Tutti i suoi amici si ritrovano sul terrazzo a celebrarlo e a raccogliere la sua eredità: ore e ore di girato, fotografie e tanti materiali da raccogliere e magari portare con sé.
I temi della formazione e del passato
Attraverso Mauro e il palazzo, gli amici riscoprono loro stessi, il loro passato. Riaffiorano vecchie simpatie, vecchi rancori non ancora del tutto sopiti, i loro sogni: Mauro non era il solo a voler fare l’artista, ma in questo film “ogni tanto uno pensa che deve essere tanto diverso dagli altri”.

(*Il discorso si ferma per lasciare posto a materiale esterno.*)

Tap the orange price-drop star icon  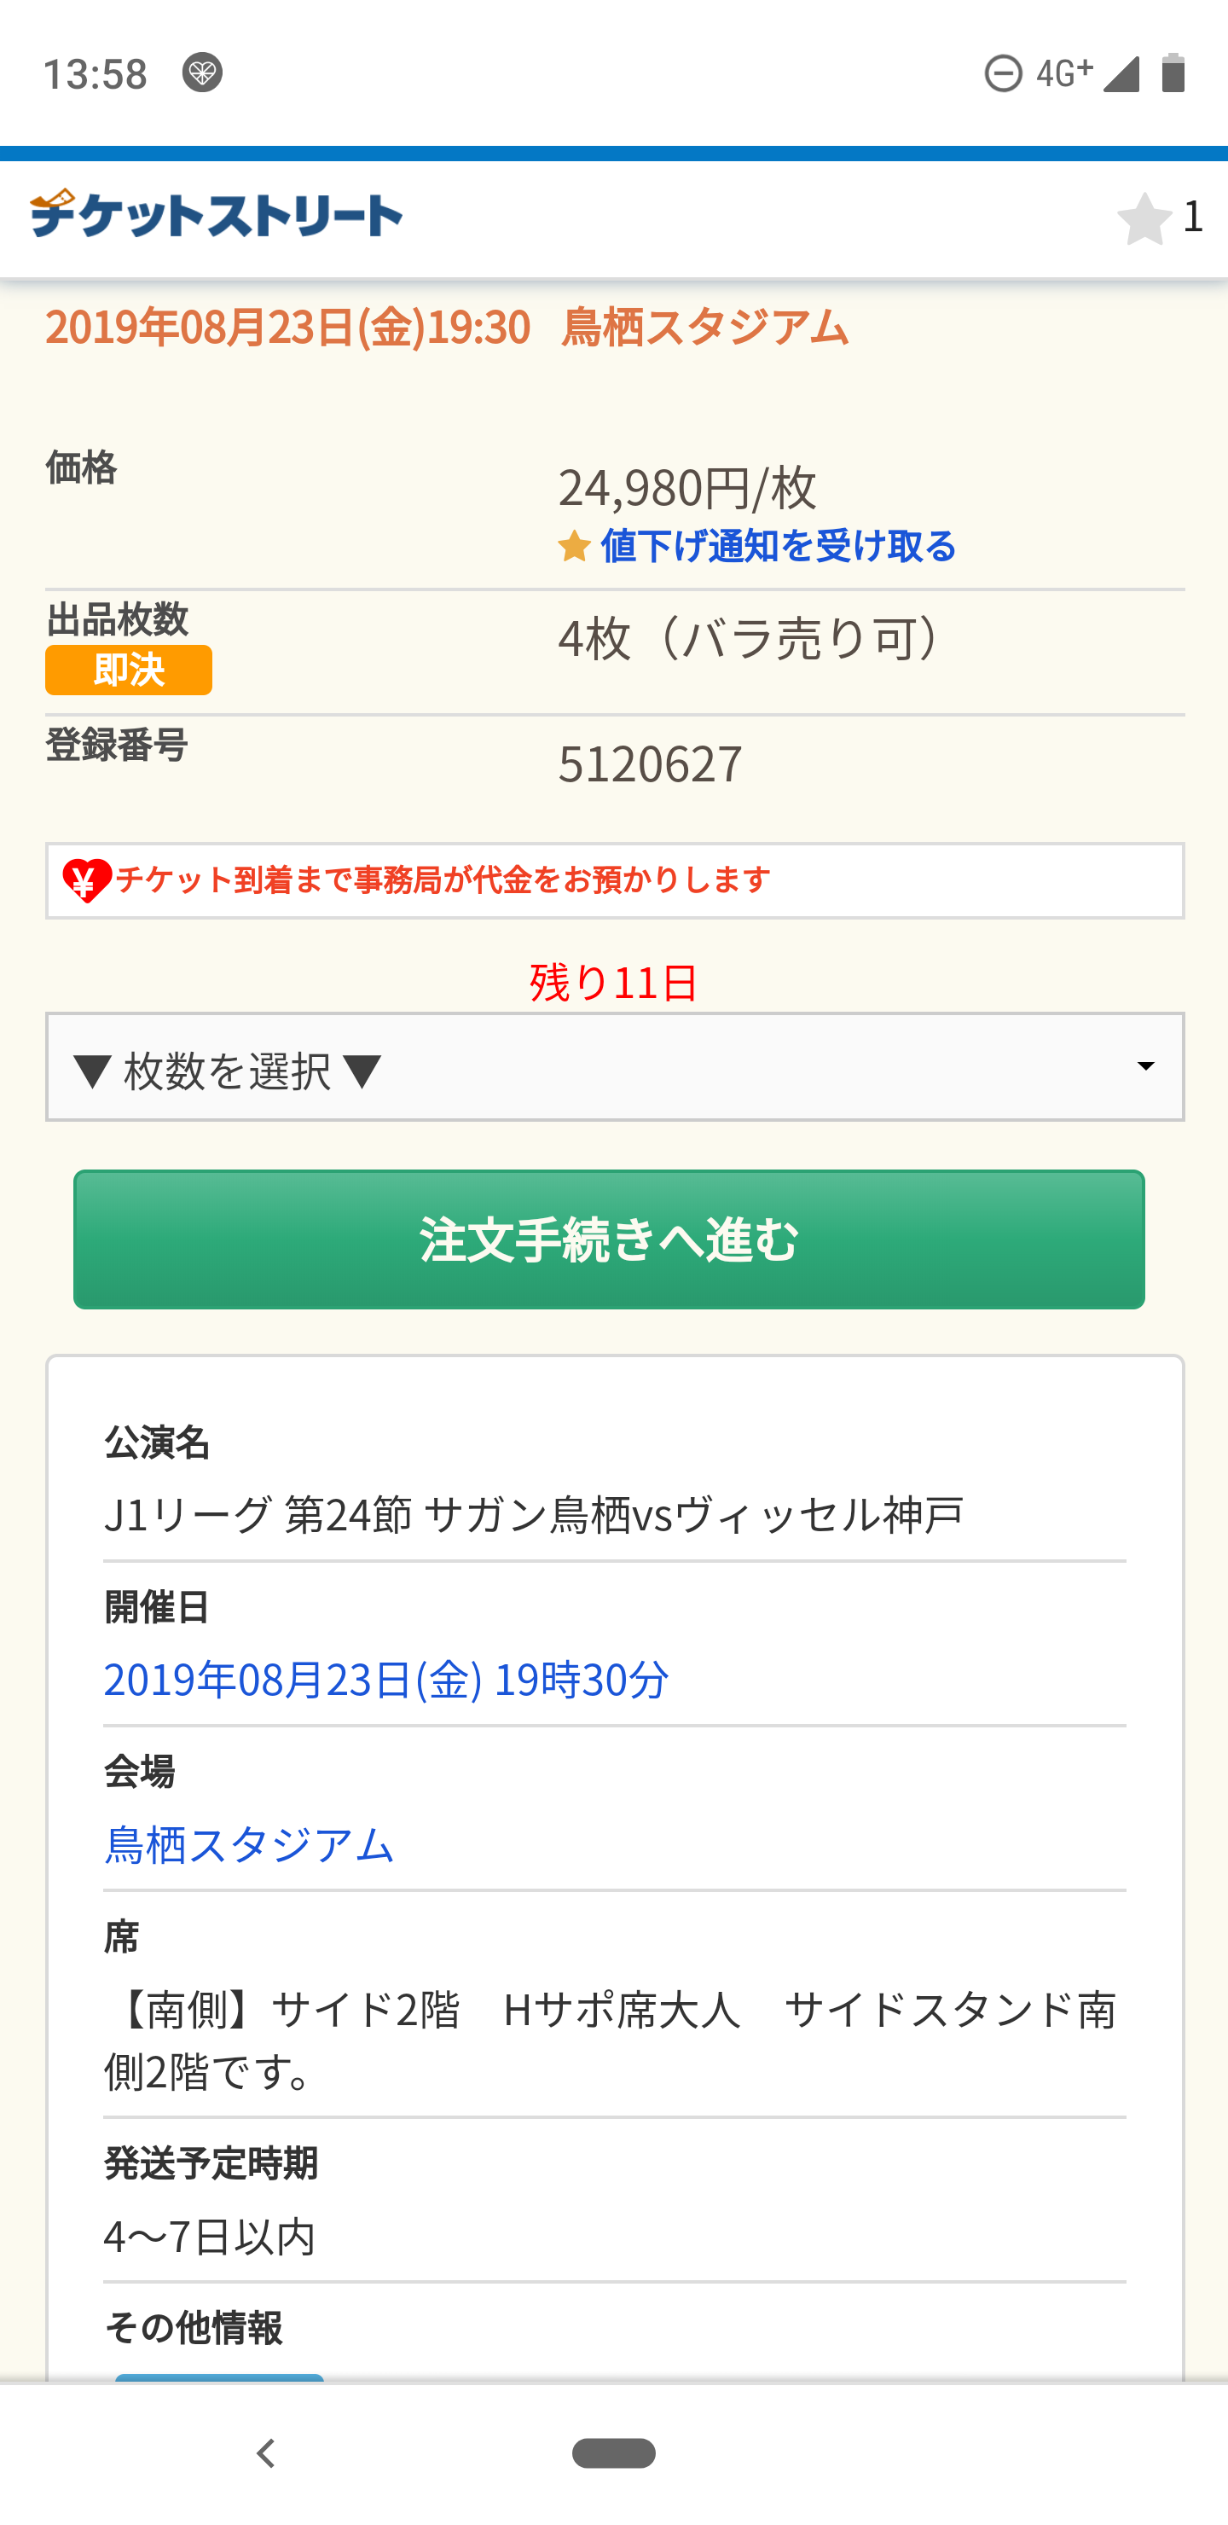(574, 546)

Sono adulti ormai, anche se non tutti hanno smesso di coltivare le loro aspirazioni, chi con quattro figli, chi con nessuno. È la storia di una formazione tardiva, ma non lontana dall’esperienza di molti nati anche dopo gli anni Settanta, la generazione dei protagonisti del film.

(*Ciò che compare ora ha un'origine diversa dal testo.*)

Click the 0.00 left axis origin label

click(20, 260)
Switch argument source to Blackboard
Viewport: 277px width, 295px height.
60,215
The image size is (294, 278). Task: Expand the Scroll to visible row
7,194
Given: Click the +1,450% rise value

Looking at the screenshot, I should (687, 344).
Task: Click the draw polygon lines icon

La celebrazione di Mauro avviene con una liturgia laica accompagnata dal requiem di Brahms brutalmente profanata, ma stanno compiendo un rito di crescita personale; stanno scuotendo le loro stesse vite per portarle verso un senso di appagamento che forse non arriverà. Per compiere questo rito devono affrontare il loro passato che può essere doloroso, molto doloroso. Tornano a galla i fallimenti. Alcuni se li portano ancora addosso, invece, senza che debbano tornare in superficie. Riemergono tristezza e nostalgia, insieme al dolore per la perdita di Mauro.

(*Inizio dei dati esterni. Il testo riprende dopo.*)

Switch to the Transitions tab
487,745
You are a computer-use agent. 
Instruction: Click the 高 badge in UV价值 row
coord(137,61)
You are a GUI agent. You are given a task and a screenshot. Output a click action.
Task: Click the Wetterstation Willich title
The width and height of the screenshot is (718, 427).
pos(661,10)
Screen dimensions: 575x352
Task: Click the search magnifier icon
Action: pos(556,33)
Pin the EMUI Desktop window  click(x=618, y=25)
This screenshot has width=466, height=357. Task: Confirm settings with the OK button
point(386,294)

Federica Di Giacomo inizia a girare questo film attratta dalla comunità messa in piedi da Mauro. A un certo punto la sua scomparsa sconvolge tutto, insieme a quella del padre e del nonno di Federica Di Giacomo. Il lavoro è così incompiuto: la regista deve decidere se proseguire con il film o meno. Mauro, Mauro Fagioli, aveva proprio il gusto dell’incompiuto. Lo dice lui stesso: quello che lo interessa è la luce, non la storia. Però una storia, in un film, deve pur esserci. Per questo si affida al montaggio. È quello che farà anche la regista, finendo così per condividere con il protagonista molta della sua esperienza. Il montaggio, firmato da Edoardo Morabito, restituisce ritmo al film e da una mole quasi statica di immagini emerge alla fine il ritratto del tempo che passa, della memoria e di quello che resta.
Il Palazzo è anche un film su quello che resta
Quando qualcuno muore lascia sempre qualcosa. Mauro ha lasciato la sua arte. Spesso restano macerie, numeri bannati, conversazioni e situazioni troncate e mai più riprese, vite interrotte senza una prospettiva o con troppe prospettive aperte.
“C’è chi fa i figli e si lascia dietro i figli, chi fa le opere e si lascia dietro le opere e di chi non fa né i figli né le opere che cosa resta?”
Non è ancora finita, però. Gli amici se lo ripetono tra loro. Per quanto sia andata ormai fuori tempo, questa loro formazione non è ancora finita. Di fronte al lutto ritrovano la necessità di farcela e di mettercela tutta per riuscirci.
“- Comunque abbiamo fatto una fine tremenda
– Non è ancora finita”
Federica Di Giacomo con Il Palazzo prova a raccontare il lutto attraverso un triangolo di sguardi “dove c’è l’archivio di Mauro, che è come lui li vedeva, il suo punto di vista che li ha resi attori; loro che lo rivedono; e le reazioni emotive che questo scatena in ciascuno”, racconta la regista.
“L’immenso archivio che Mauro ha lasciato costruisce il rapporto fra la nostra immagine e quella che il passato ci restituisce attraverso la memoria orale e visuale dei nostri amici”.
Federica Di Giacomo
La regista de Il Palazzo
Federica Di Giacomo a Venezia ha vinto il premio Orizzonti per il miglior film nel 2016 con Liberami. Con lo stesso film ha vinto il Premio Solinas Documentario per il Cinema, Miglior documentario al Festival di Madrid e il Doc It Award. Inoltre il film è stato tra i cinque finalisti ai Nastri d’Argento, ai David di Donatello e agli European Film Awards.
Nel 2006 ha diretto Il lato grottesco della vita premiato al Torino Film Festival e nel 2009 Housingpresentato a Locarno.